私が過去働いていた会社では、管理職になる前に10万円する外部の研修を受講し、合格して資格取得することが昇格要件になっていました。
1回目の受験は会社が費用負担してくれていましたが、受験に落ちてしまい再受験をすると一部自費負担という制度になっていたので、「会社の命令」であるにも関わらず自費を強いられる人がいる仕組みは批判の声が大きかったです。
会社都合によって試験を強いるにも関わらず、そこに会社の後押しがないこともハラスメントの一種だと思います。
あとは、若手の昇給に資格取得を必須とする会社も一定数存在します。
これこそ、「若手は経験が乏しいんだから資格がないと一人前とは言えない」という歪んだ偏見だと言えます。
繰り返しになりますが、資格取得とビジネスマンとしての能力は比例しません。
そんな中、会社都合の資格取得を推進したり強制したりする会社は時代遅れですし、長く働くような会社ではないと思いますね。
4.会社が資格の取得を従業員に強制する理由
結論、会社が資格取得を強制するのはメリットがあるからです。
そして、その内容はというとこんな感じ。
<会社が資格の取得を従業員に強制するメリット>
- 従業員が勉強し、学ぶ姿勢を醸成させたい
- 資格保有者の数を公表することで会社自体の評価が上がる
- 自己研鑽を推進し、成長を促すことができる など
こうして見ると、「資格取得を強制する会社にも一理ある」と感じる人も多いでしょう。

• データセット部分:
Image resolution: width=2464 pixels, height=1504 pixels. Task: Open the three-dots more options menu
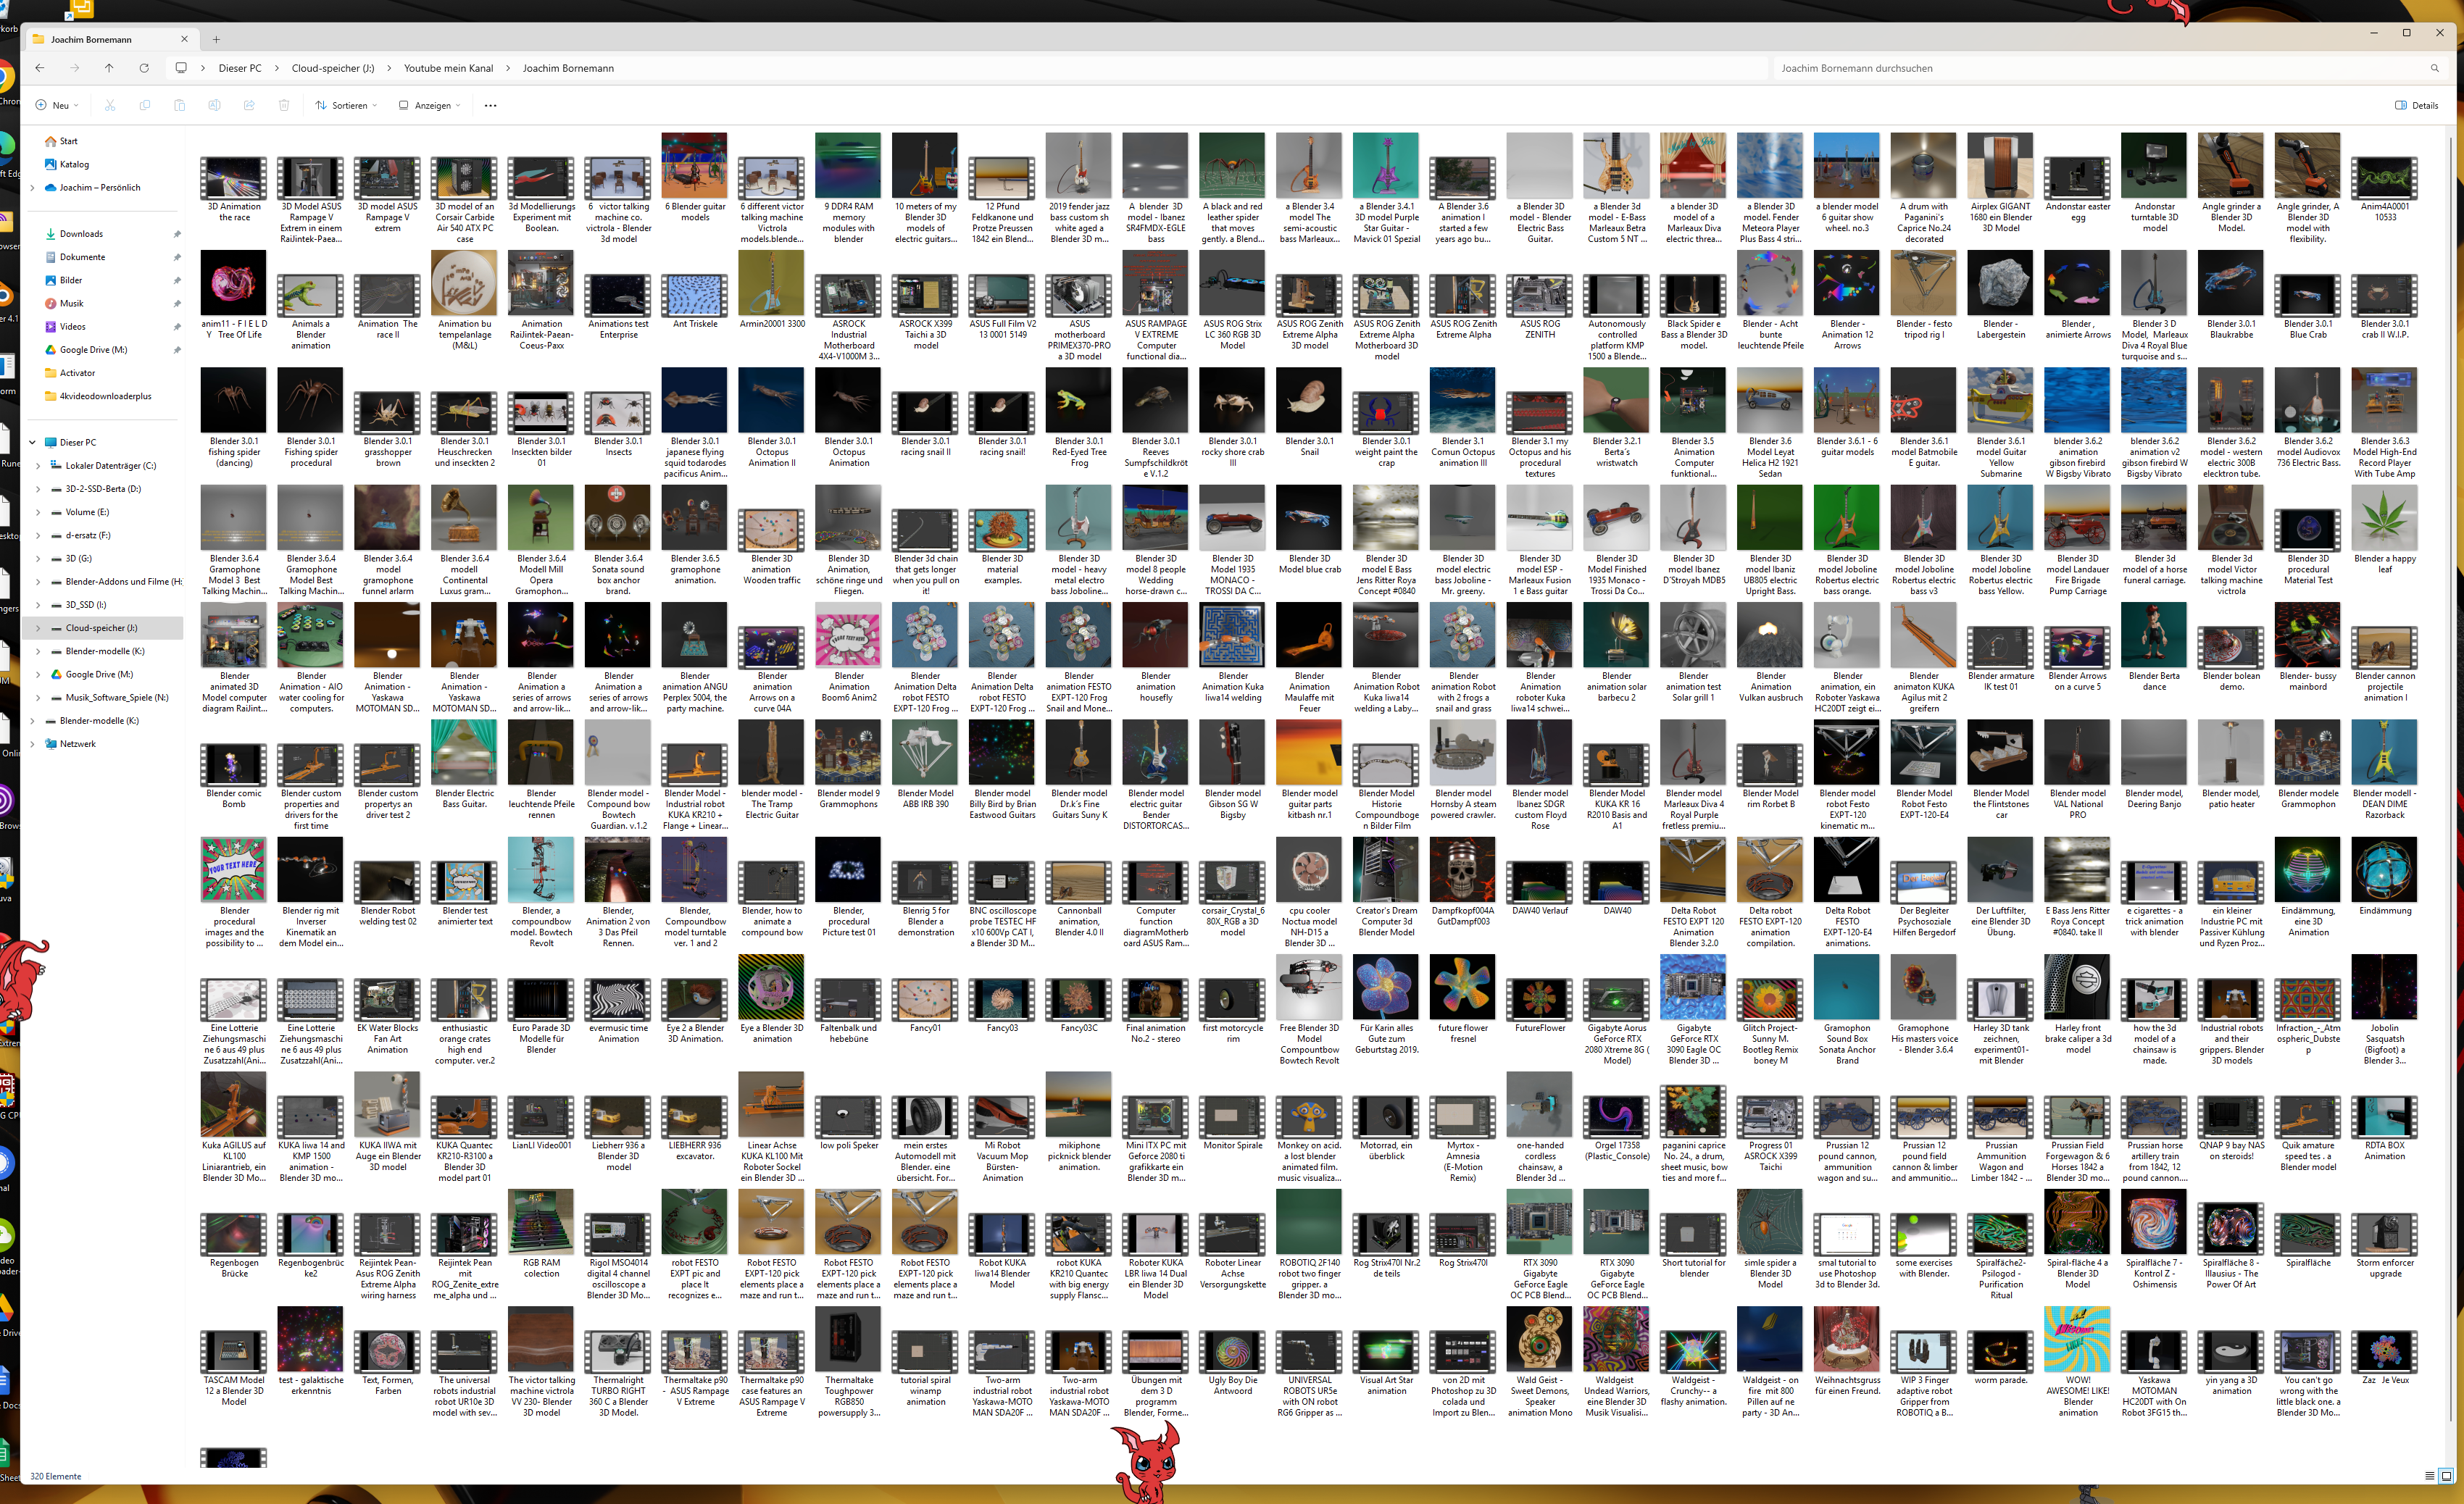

• 指示 1: 提示テキストによると、筆者が過去に働いていた会社では、管理職になる前に受講が必要だった外部研修の費用はいくらか。
• 指示 2: 提示テキストのうち、「1回目の受験は会社が費用負担」という語句を含む箇所から「な会社ではないと思いますね。」の直後までを、一字も変えずに返してください。

• 解答 1: 10万円です。

• 解答 2:
1回目の受験は会社が費用負担してくれていましたが、受験に落ちてしまい再受験をすると一部自費負担という制度になっていたので、「会社の命令」であるにも関わらず自費を強いられる人がいる仕組みは批判の声が大きかったです。
会社都合によって試験を強いるにも関わらず、そこに会社の後押しがないこともハラスメントの一種だと思います。
あとは、若手の昇給に資格取得を必須とする会社も一定数存在します。
これこそ、「若手は経験が乏しいんだから資格がないと一人前とは言えない」という歪んだ偏見だと言えます。
繰り返しになりますが、資格取得とビジネスマンとしての能力は比例しません。
そんな中、会社都合の資格取得を推進したり強制したりする会社は時代遅れですし、長く働くような会社ではないと思いますね。